Exercise details
Rewrite the lines from the one containing "At what coordinates" through the last line as a numbered list, skipping blank lines. Leave the pictures out.

--- BEGIN Data supplied ---

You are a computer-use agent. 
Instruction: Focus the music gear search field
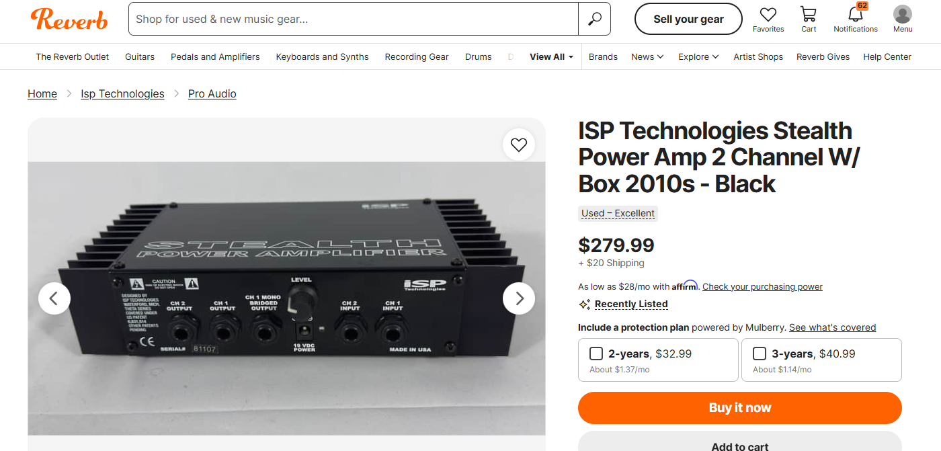[x=354, y=19]
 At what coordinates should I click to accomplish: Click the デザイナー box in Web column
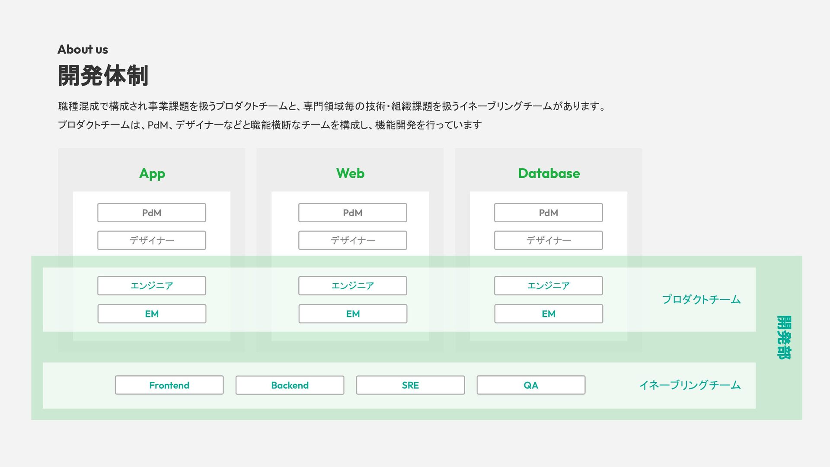(352, 240)
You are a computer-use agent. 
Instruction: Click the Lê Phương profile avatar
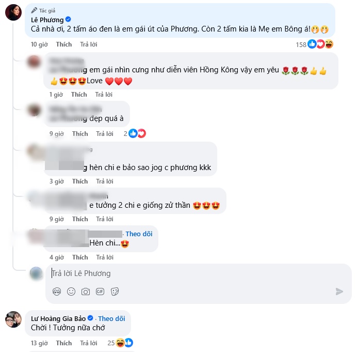pos(13,12)
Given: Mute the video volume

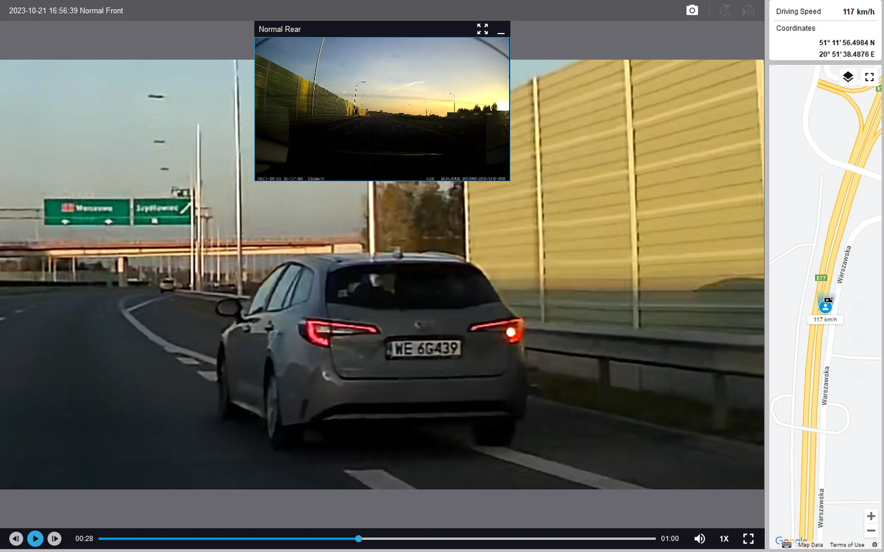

--- END Data supplied ---

Result for this exercise
1.  At what coordinates should I click to accomplish: Click the デザイナー box in Web column
2. (352, 240)
3. You are a computer-use agent. 
4. Instruction: Click the Lê Phương profile avatar
5. pos(13,12)
6. Given: Mute the video volume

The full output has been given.